DNA repair mechanisms are well known, and taught in any introductory-level genetics course. The BRCA system is very well studied due to its clinical significance. The lowest yearly dose of radiation that has been shown to have an effect is 100 mSv, which is four orders of magnitude higher than we're talking about.
Radiation safety authorities have a long reputation of overreacting to low level radiation sources. For example, items that went into a radioactive area, and have measurable lingering radiation, were once (and perhaps still are) classified as radioactive waste. Even if such items were just as or even less radioactive than they were before being exposed. I can't entirely blame them, the radiation poisoning after WWII in Japan was an unexpected tragedy that we hope to prevent in the future, but we know a lot more about radiation now.

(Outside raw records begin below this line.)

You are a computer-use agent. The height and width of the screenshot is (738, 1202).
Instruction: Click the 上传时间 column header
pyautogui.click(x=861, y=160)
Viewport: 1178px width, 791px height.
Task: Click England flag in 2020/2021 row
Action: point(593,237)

That said, linear no-threshold models would predict that everyone should show symptoms of radiation poisoning around 80 years of age, and people in high altitudes long before that. It's not a defensible hypothesis, having no supporting experimental evidence or physiologic rationale. Safety estimates are very conservative, so that's why they assume zero DNA repair, but that's not being realistic. The linear models are a simplification that breakdown at the extremes.
Of course, setting the exact lower threshold is quite difficult, since the population varies tremendously, plus it's somewhat trivial to differentiate between zero and essentially zero. The only time it becomes relevant is when you multiply very small, incorrect numbers (i.e. probability of causing cancer at trivial radiation doses) by very big numbers (i.e. millions of people) and get a number greater than zero.
You can visualize it like blood loss. If a person loses 2 liters of blood, they'll show certain symptoms. If they lose 3, the symptoms are a lot worse, and they'll probably die if they lose 5 or 6. You could likely construct a no threshold linear relationship out of this. But, obviously it breaks down when you say that you'd expect one person to die from blood loss for every 5,000 paper cuts.